▶ **Records from a data source**:
----

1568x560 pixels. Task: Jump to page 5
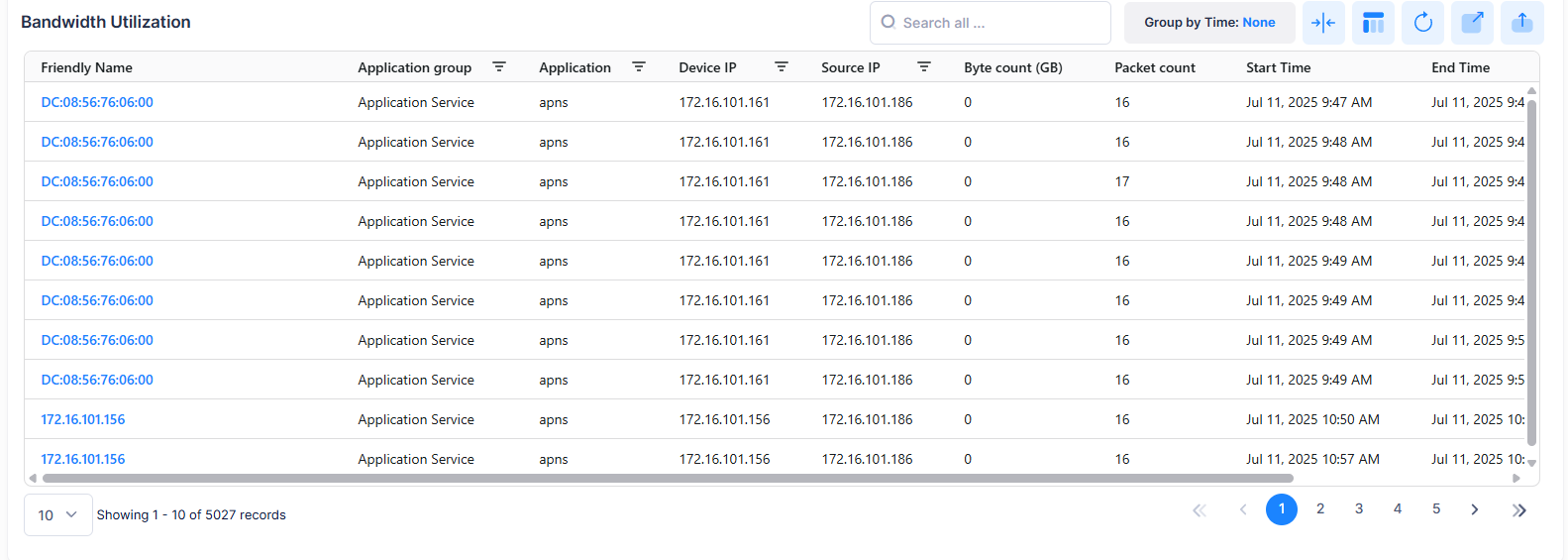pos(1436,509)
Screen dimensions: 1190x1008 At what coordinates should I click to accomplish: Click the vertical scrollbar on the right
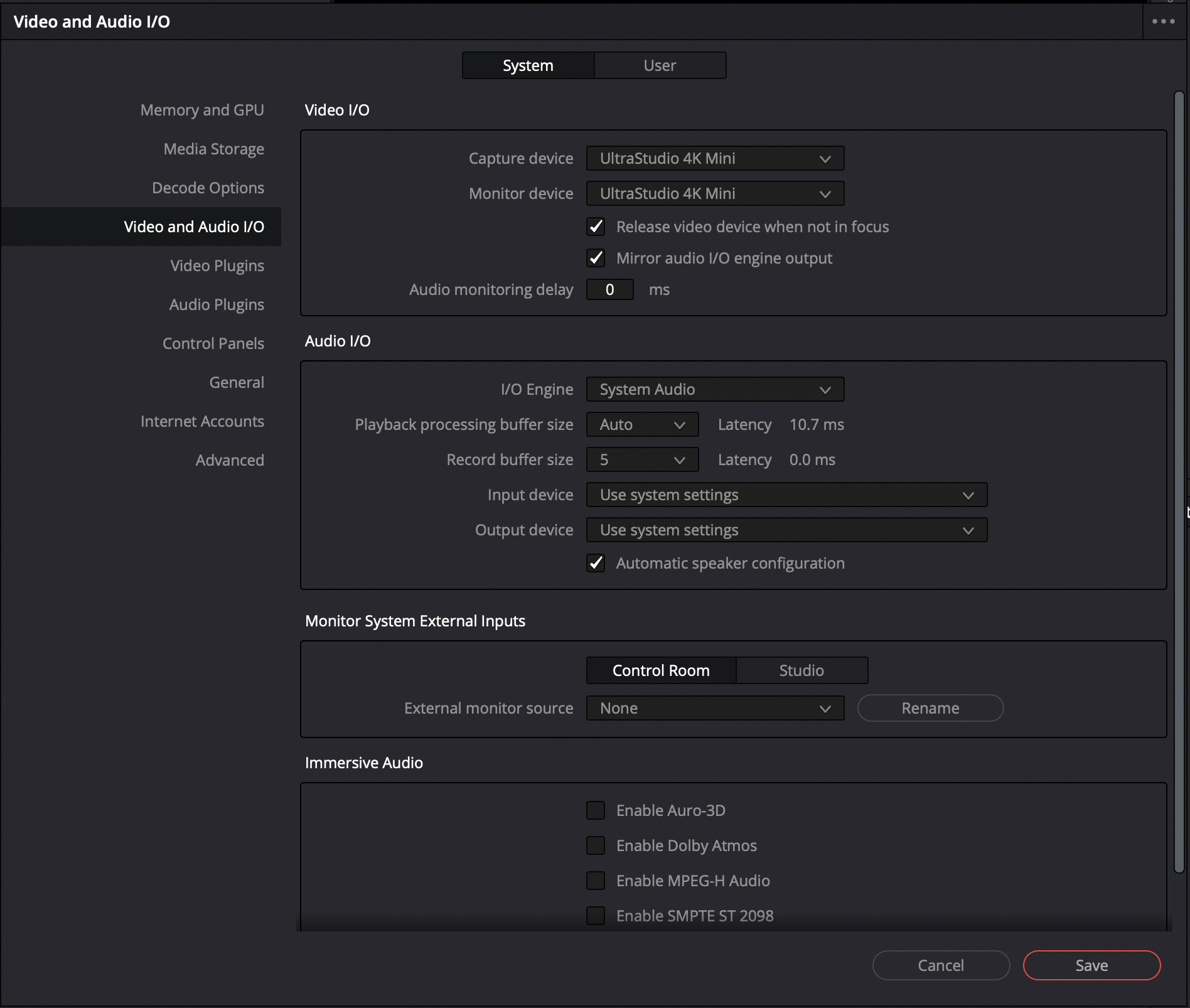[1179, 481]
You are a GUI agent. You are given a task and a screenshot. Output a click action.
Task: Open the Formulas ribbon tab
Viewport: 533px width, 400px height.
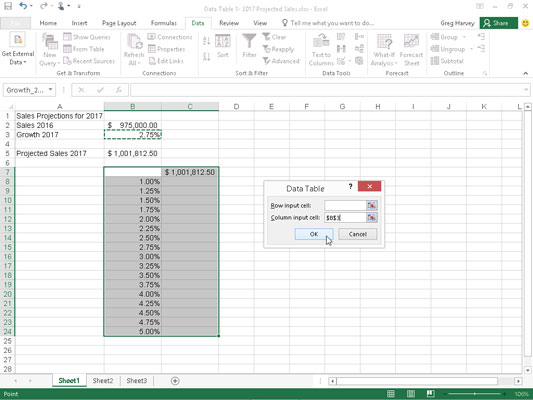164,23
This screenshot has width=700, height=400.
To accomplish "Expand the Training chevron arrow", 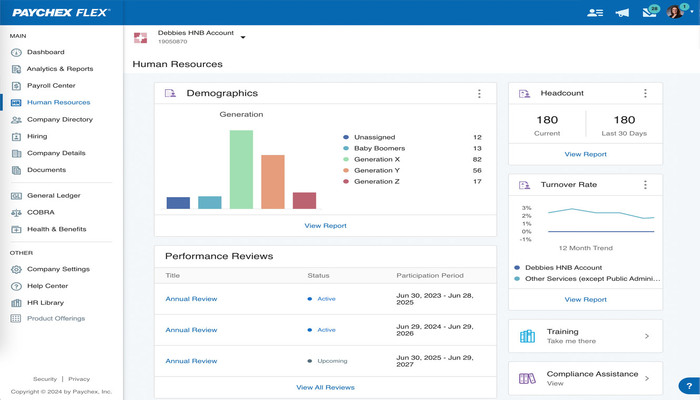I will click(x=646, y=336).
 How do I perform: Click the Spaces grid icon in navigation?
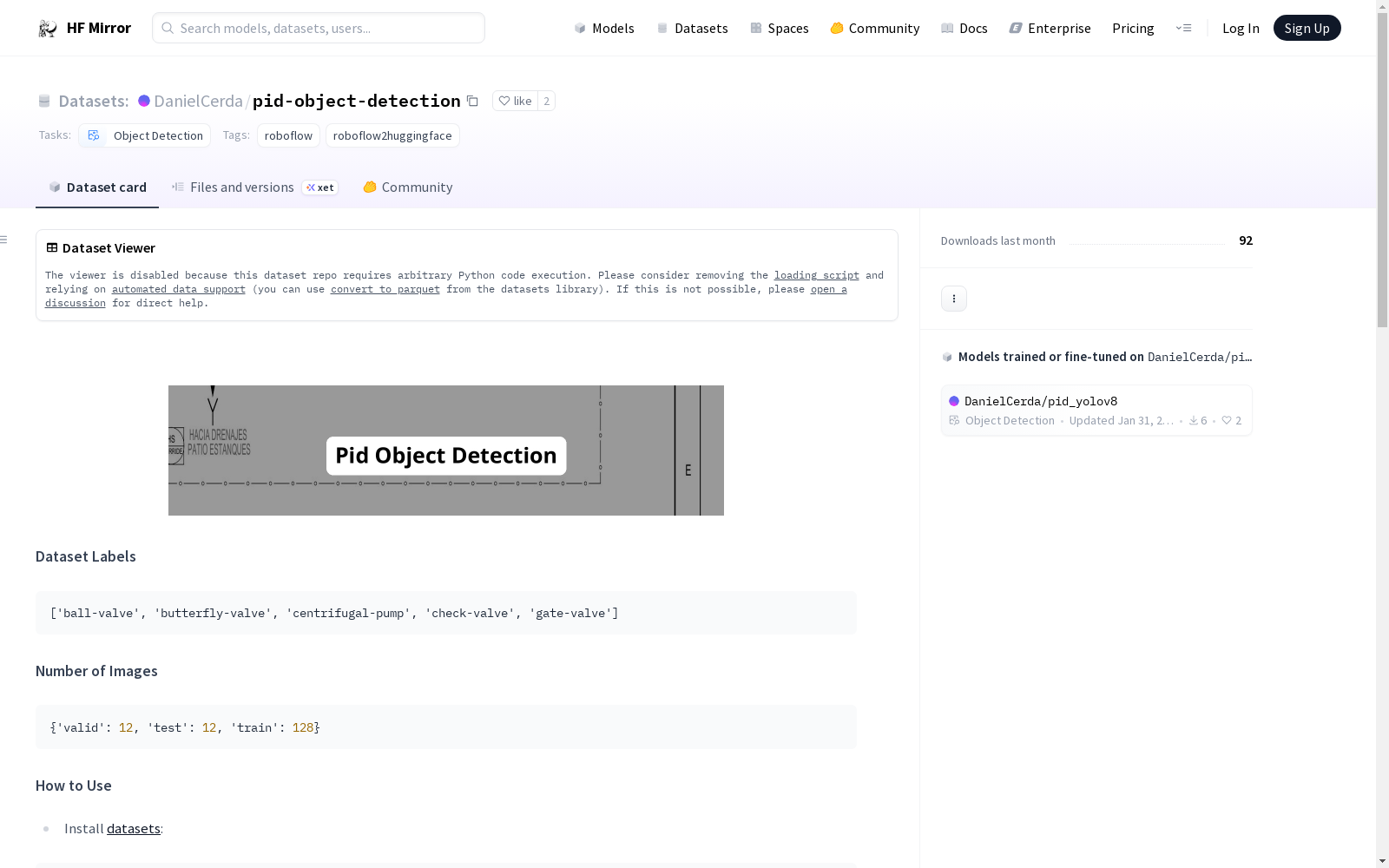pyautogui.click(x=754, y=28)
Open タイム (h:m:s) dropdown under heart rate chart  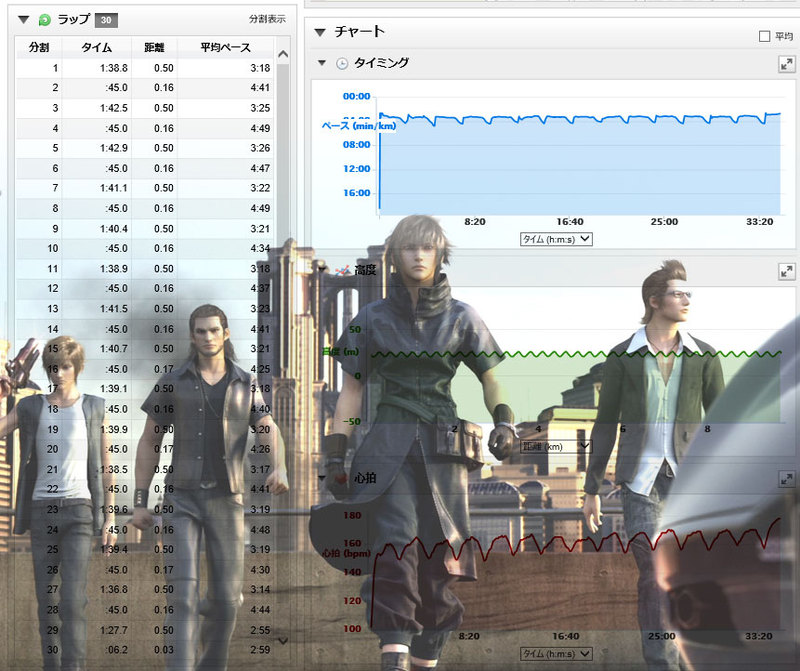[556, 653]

----

▶ **What the task requires**: Convert everything from the beginning of the data down to the line containing "[1179, 481]" into a numbered list, omitting any blank lines. Exclude the pictures from the answer.

▶ **Full answer**:
1. 1568x560 pixels. Task: Jump to page 5
2. pos(1436,509)
3. Screen dimensions: 1190x1008 At what coordinates should I click to accomplish: Click the vertical scrollbar on the right
4. [1179, 481]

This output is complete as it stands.